Objective:
Retype everything from the line containing "The image size" down to the line containing "point(1513,982)", without the pictures.

Data for this task:

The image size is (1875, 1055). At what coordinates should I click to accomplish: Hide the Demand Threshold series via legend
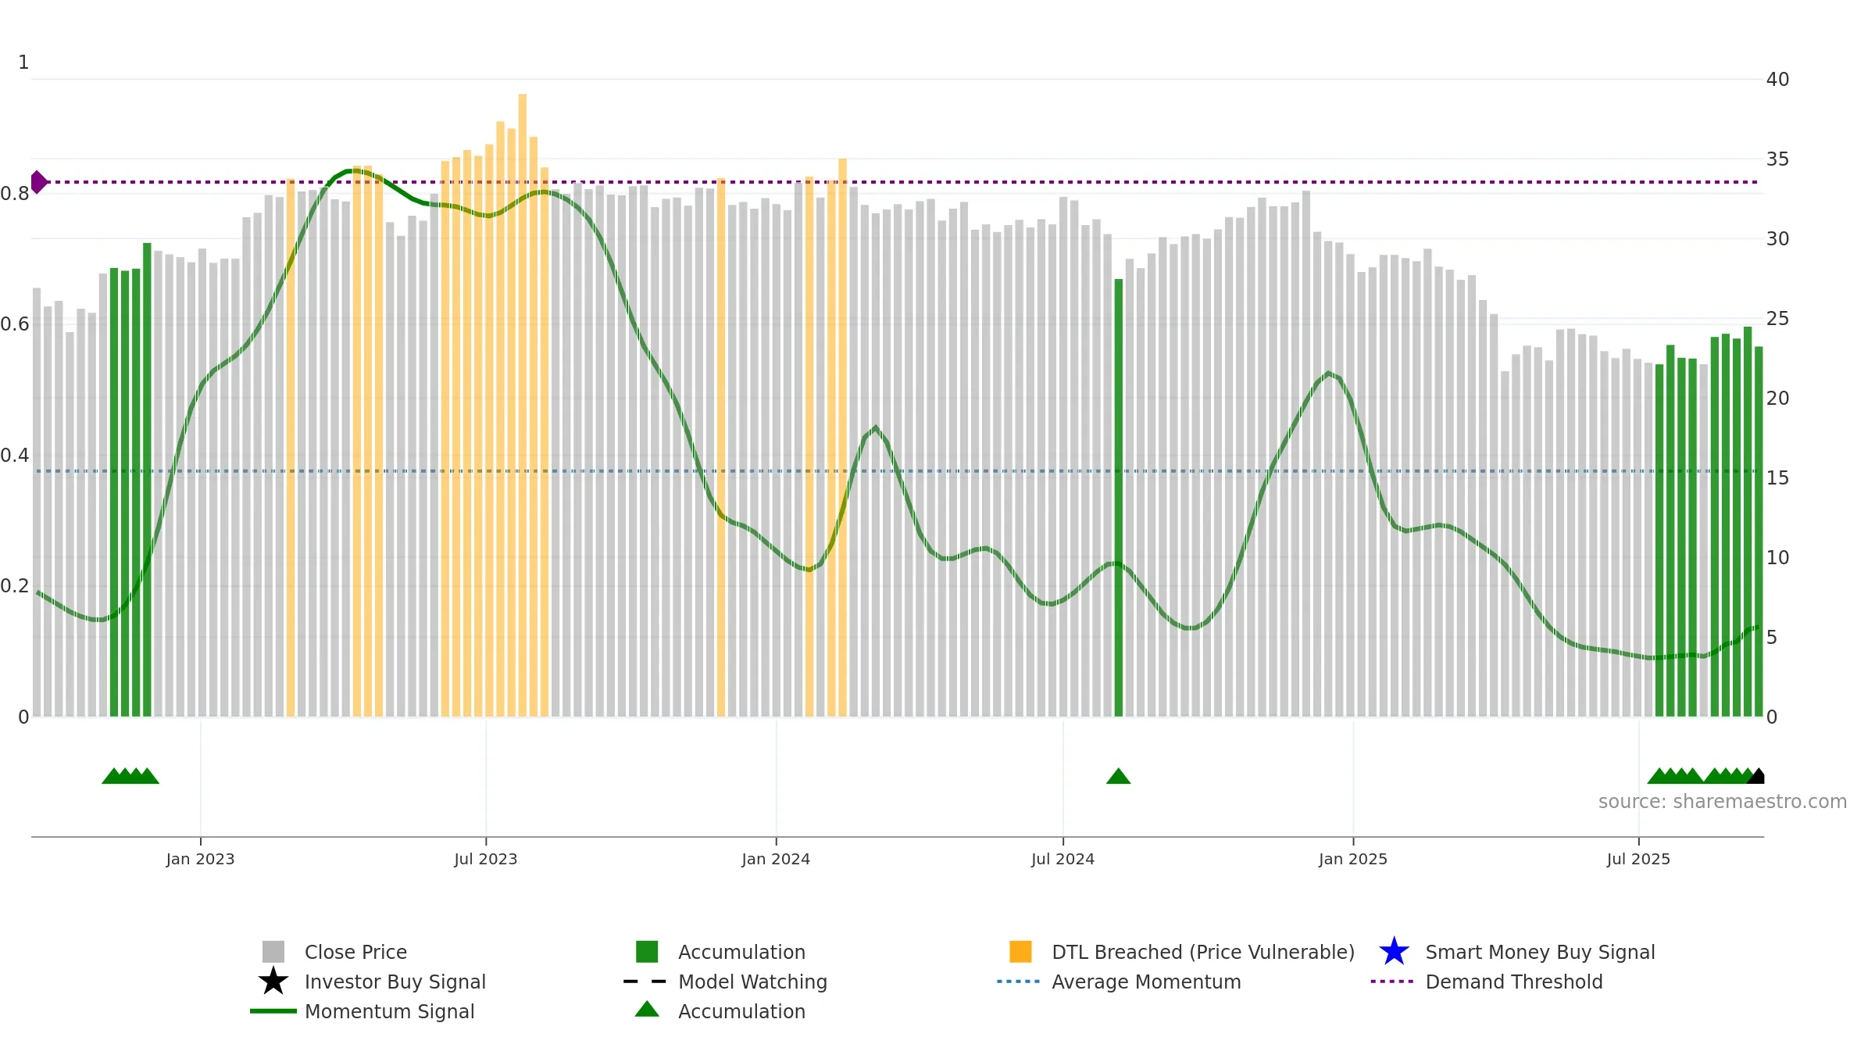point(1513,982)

==

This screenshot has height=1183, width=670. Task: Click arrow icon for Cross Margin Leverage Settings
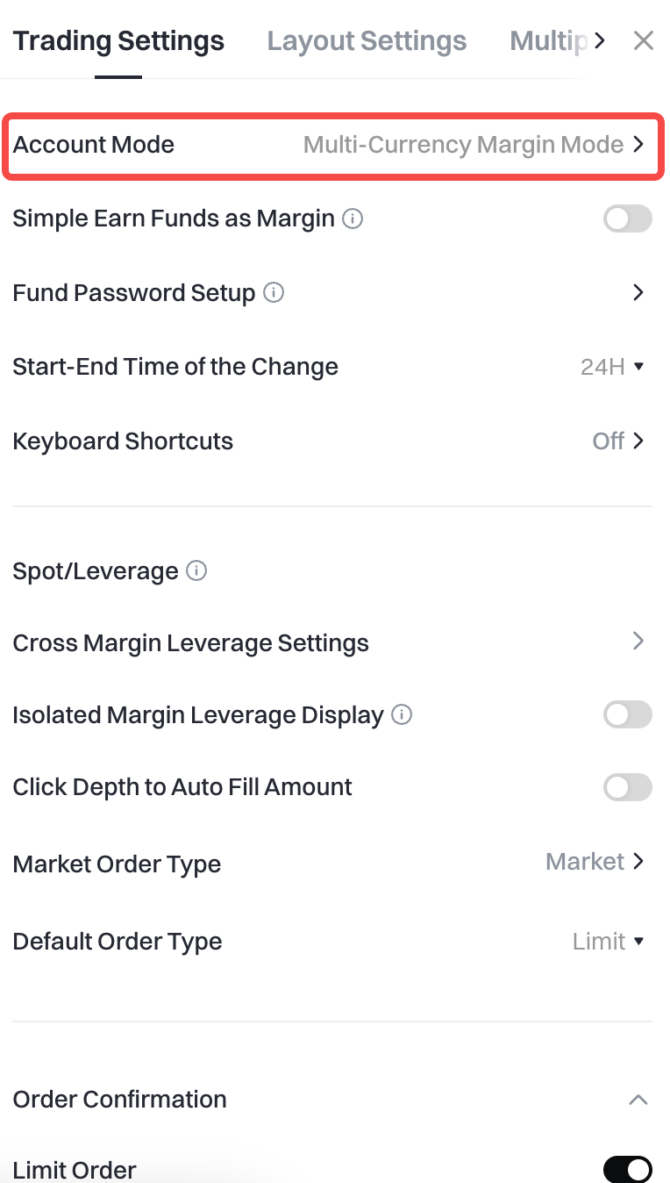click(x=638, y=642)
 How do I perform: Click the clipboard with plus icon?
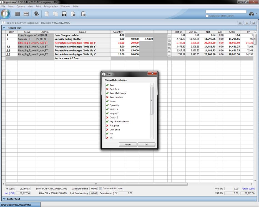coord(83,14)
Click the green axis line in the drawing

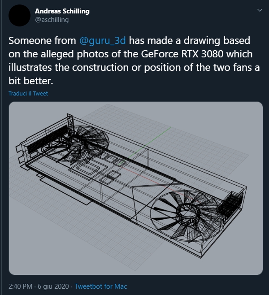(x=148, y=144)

Answer:
The image size is (1875, 1055). At what coordinates should I click to accomplish: Hide the Demand Threshold series via legend
point(1513,982)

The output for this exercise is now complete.